Thursday, May 12, 2011

"Colonoscopy Gone Wrong"

For some folks, marathons -- or even ultramarathons -- aren't enough. They crave something more EXTREME. (As if the risk of incontinence and death isn’t sufficiently hardcore.)
Sure, there’s Tough Mudder, but we know it ain't all that.

And yes, we’ve discussed the Death Race before, too. That’s a whole ‘nother level of extreme. Still, each Death Race is capped at 24 hours, and participants are always within sight of an aid station.

But the Barkley Marathons? They’re just fucking insane.

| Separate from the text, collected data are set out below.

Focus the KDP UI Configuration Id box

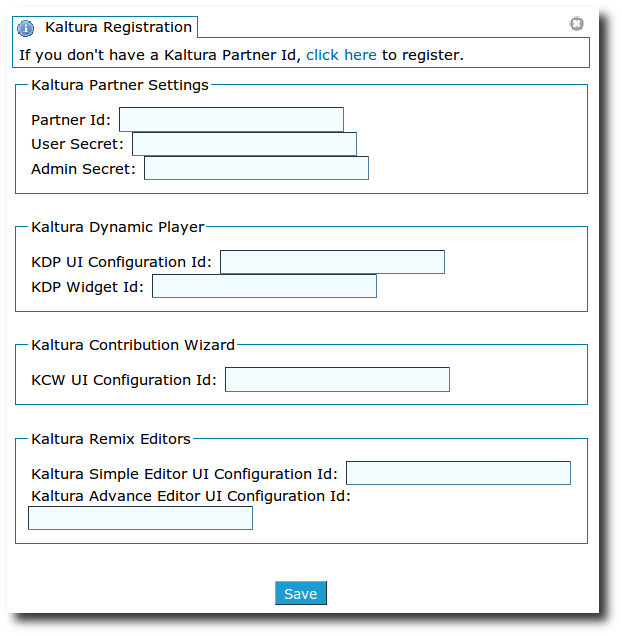(x=332, y=262)
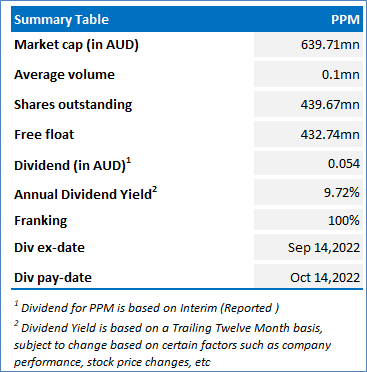Screen dimensions: 367x372
Task: Click footnote two about Trailing Twelve Month
Action: click(x=172, y=345)
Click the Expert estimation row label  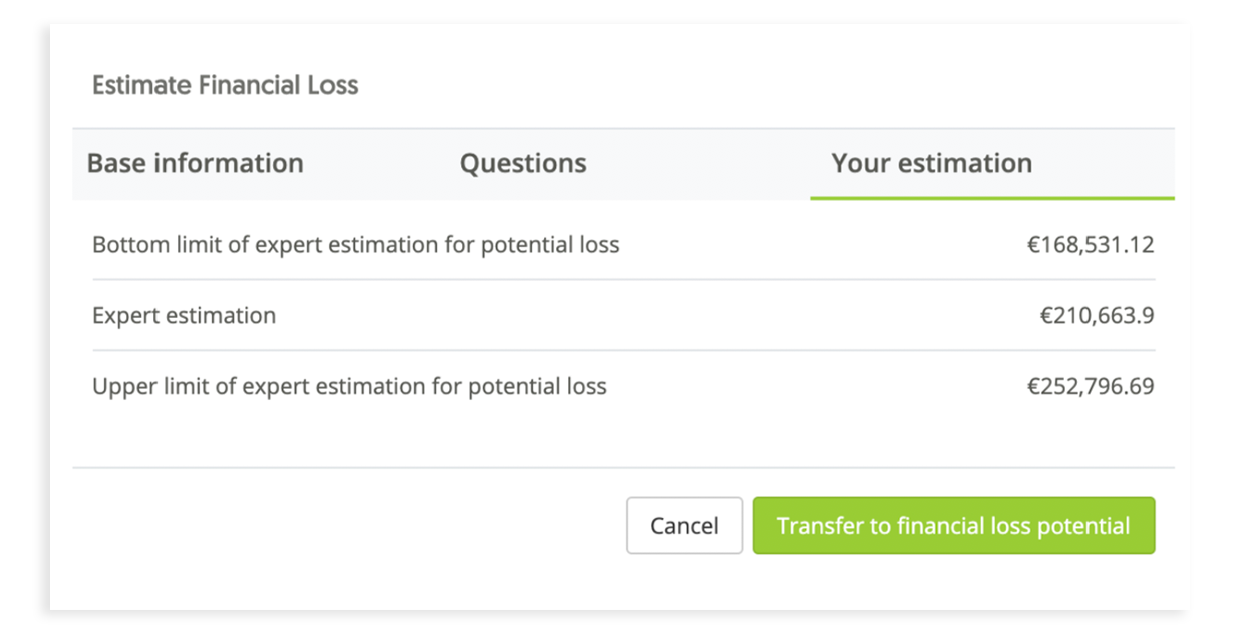click(x=184, y=316)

Held once each year, the Barkley “Marathon” is actually a multi-day, 100+ mile footrace through the backwoods wilderness of Frozen Head Mountain in Tennessee. Through 2010, only nine people had completed the race under the 60-hour cutoff. The Barkley course record: 55 hours and 42 minutes. (Compare that with the course record for the famous 100-mile Western States Endurance Run, which is just over 15 hours.)

The Barkley Marathons have been described as “Brutal. Terrifying. Inhuman.” Also: “A colonoscopy gone wrong.” (Sounds a good deal worse than "Fight Gone Bad," right?)

What makes it so bad? No trail, for one. A cumulative elevation gain that’s nearly twice the height of Everest. Native flora called saw briars that can turn a man’s legs to raw meat in meters. The tough hills have names like Rat Jaw, Little Hell, Big Hell, Testicle Spectacle—this last so-called because it inspires most runners to make the sign of the cross (crotch to eyeglasses, shoulder to shoulder)—not to mention Stallion Mountain, Bird Mountain, Coffin Springs, Zip Line, and an uphill stretch, new this year, known simply as “the Bad Thing.”
Most folks don’t make it very far into the race. But if you quit, you face a “three-to-four-hour commute back into camp -- longer at night, especially if you get lost. Which effectively means that the act of ceasing to compete in the Barkley race is comparable to running an entire marathon.”

Read all about the Barkley Marathons here. Me? I stopped reading once I saw the words “Testicle Spectacle.”